▶ Exercise directions: Copy the items below word for word, from the line containing "Select all in right table header checkbox" through the line containing "coord(1580,418)", both lines included.

▶ Given data:
/---
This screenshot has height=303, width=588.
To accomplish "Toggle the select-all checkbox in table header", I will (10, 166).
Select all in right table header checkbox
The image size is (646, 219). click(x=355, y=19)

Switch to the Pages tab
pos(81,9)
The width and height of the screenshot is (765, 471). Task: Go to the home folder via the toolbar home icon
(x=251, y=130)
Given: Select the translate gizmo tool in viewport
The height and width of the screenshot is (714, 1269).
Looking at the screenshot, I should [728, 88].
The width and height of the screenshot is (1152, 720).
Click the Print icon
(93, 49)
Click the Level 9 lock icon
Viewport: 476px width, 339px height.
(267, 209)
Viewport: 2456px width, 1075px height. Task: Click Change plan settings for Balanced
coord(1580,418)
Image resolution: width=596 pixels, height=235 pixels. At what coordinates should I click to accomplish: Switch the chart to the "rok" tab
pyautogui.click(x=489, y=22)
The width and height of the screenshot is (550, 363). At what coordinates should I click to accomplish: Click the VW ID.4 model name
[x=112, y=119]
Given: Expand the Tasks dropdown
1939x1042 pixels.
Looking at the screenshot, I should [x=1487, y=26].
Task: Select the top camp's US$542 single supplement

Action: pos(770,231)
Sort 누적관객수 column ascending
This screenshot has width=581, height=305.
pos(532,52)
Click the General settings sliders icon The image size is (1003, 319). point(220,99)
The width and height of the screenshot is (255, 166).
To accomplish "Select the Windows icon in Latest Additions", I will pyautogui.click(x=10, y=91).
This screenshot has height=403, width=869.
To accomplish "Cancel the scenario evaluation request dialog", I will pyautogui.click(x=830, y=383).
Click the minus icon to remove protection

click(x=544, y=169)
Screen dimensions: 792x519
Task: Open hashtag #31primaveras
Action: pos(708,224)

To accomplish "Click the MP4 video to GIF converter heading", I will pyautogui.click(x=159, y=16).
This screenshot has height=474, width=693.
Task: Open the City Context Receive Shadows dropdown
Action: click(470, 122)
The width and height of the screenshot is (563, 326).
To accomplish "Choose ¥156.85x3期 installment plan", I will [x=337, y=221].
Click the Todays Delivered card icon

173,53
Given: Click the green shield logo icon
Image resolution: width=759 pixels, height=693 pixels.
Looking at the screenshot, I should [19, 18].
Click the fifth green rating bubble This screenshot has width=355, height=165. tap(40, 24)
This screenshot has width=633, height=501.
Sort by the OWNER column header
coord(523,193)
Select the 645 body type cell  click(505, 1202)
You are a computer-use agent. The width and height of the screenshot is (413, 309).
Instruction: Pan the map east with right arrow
\---
▶ Output:
Select all in right table header checkbox
The image size is (646, 219). click(x=355, y=19)

Switch to the Pages tab
pos(81,9)
The width and height of the screenshot is (765, 471). Task: Go to the home folder via the toolbar home icon
(x=251, y=130)
Given: Select the translate gizmo tool in viewport
The height and width of the screenshot is (714, 1269).
Looking at the screenshot, I should [728, 88].
The width and height of the screenshot is (1152, 720).
Click the Print icon
(93, 49)
Click the Level 9 lock icon
Viewport: 476px width, 339px height.
(267, 209)
Viewport: 2456px width, 1075px height. Task: Click Change plan settings for Balanced
coord(1580,418)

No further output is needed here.